Estudo das principais obras dos autores da Psicologia Histórico-Cultural

e da Pedagogia Histórico Crítica;

Levantamento e avaliação das práticas educativas desenvolvidas nas

instituições de Educação Infantil;

Desenvolvimento e elaboração de atividades a serem trabalhadas com

as crianças nas instituições educativas tomando como pressuposto as

contribuições das teorias acima descritas;

Desenvolver junto aos educadores de novas práticas orientadas pelo

princípio da intencionalidade;

Produzir e distribuir um boletim mensal constituindo-se numa

ferramenta de formação continuada dos professores da rede.
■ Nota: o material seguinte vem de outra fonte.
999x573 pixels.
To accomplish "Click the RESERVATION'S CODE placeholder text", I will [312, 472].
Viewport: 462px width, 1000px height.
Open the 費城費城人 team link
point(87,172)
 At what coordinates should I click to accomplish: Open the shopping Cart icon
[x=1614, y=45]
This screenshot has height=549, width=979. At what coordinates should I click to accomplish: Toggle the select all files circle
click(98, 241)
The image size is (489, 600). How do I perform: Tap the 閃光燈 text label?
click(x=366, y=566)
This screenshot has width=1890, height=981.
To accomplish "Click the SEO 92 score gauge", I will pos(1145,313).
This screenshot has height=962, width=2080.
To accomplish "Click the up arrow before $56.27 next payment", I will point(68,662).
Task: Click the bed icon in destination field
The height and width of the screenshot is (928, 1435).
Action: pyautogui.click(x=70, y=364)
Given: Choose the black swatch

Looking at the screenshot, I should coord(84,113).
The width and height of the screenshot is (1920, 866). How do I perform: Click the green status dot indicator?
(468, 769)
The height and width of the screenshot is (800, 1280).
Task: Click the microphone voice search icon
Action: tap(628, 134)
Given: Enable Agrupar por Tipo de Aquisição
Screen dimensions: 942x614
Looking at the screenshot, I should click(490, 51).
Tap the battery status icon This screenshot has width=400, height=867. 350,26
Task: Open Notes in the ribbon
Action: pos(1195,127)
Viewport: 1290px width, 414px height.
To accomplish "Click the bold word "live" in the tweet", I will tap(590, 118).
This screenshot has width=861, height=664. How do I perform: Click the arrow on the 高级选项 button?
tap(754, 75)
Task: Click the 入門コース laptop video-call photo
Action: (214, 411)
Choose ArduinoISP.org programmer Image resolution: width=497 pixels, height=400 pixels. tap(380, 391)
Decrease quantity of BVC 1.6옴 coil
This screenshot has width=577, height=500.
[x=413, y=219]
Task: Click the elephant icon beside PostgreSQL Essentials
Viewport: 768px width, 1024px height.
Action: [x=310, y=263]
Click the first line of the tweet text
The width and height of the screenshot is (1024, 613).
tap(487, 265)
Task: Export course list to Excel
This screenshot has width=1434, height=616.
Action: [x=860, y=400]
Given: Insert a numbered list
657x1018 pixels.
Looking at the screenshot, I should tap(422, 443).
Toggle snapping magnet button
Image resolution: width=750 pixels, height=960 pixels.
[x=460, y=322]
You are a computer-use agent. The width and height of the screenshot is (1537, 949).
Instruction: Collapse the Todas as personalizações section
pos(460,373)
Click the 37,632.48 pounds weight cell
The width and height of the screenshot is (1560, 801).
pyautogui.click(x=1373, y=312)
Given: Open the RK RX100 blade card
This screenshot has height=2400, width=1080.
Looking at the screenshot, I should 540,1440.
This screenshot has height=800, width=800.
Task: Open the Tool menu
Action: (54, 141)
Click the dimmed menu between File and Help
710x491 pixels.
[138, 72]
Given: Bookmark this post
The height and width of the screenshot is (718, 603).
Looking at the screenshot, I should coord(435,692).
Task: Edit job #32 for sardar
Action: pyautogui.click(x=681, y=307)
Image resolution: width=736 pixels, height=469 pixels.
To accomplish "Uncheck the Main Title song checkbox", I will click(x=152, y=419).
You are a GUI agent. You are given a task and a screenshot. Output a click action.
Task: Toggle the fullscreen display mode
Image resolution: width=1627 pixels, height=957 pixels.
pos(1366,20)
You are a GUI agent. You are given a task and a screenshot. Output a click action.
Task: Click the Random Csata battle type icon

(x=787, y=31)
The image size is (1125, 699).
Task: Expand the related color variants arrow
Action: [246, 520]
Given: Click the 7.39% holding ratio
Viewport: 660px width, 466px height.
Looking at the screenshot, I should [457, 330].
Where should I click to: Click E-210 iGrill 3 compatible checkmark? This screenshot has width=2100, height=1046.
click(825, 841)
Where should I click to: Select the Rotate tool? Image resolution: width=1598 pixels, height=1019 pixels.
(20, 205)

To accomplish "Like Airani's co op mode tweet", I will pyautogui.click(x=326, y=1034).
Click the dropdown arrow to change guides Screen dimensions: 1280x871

Nesse intuito de pensar novas bases curriculares para o trabalho com as

crianças da educação infantil, temos sistematizado atividades que têm como eixo as

principais formas de representação utilizadas por elas, antes e depois da aquisição da

linguagem oral, pois entendemos que a atividade que se apoia em uma representação

mais abstrata da realidade constitui uma das características tipicamente humanas,

capazes de assegurar às crianças um amplo desenvolvimento em todos os aspectos

do seu psiquismo.

As ações empreendidas no programa Cresça e Apareça, bem como as

atividades realizadas pelo LAPEI, articulam-se com os objetivos estabelecidos pelo

grupo de pesquisa: Grupo de Estudos e Pesquisas em Educação Infantil e Teoria

Histórico-Cultural que é constituído por duas linhas convergentes entre si e que

servem ao propósito de aproximar as atividades de ensino, pesquisa e extensão. A

primeira linha investiga a construção de conceitos não-cotidianos pelas crianças que

frequentam as creches e pré-escola, buscando identificar ações e mediações

pedagógicas que favorecem a produção desses conceitos. Partindo de uma

metodologia dialética de ensino revelamos os tipos de atividade, ações e mediações

que são mobilizadas pelas professoras para ensinar os conteúdos previstos. A

segunda linha é composta por estudos sobre a Teoria Sócio-Histórica da atividade

humana, suas relações com a Pedagogia Histórico-Crítica e suas implicações na

pesquisa sobre o trabalho docente na Alfabetização e na Educação Infantil. No âmbito

dessa linha de pesquisa diversos estudos têm sido realizados no intuito de

compreender os processos de ensino e aprendizagem da linguagem escrita, bem

como elaborar e aplicar procedimentos metodológicos e materiais didáticos.

6290

O presente texto procura apresentar algumas considerações teóricas que vêm

fundamentando essas atividades de pesquisa e de formação de professores, partindo

do pressuposto de que é necessário aos professores (tanto os que já atuam na rede

quanto os que estão se formando na universidade) ter um conhecimento mais

profundo do processo de formação do pensamento da criança, a sua forma de

compreender e representar a realidade, para que possa intervir de modo mais

qualificado nesse processo, com vistas a atingir os objetivos do trabalho pedagógico.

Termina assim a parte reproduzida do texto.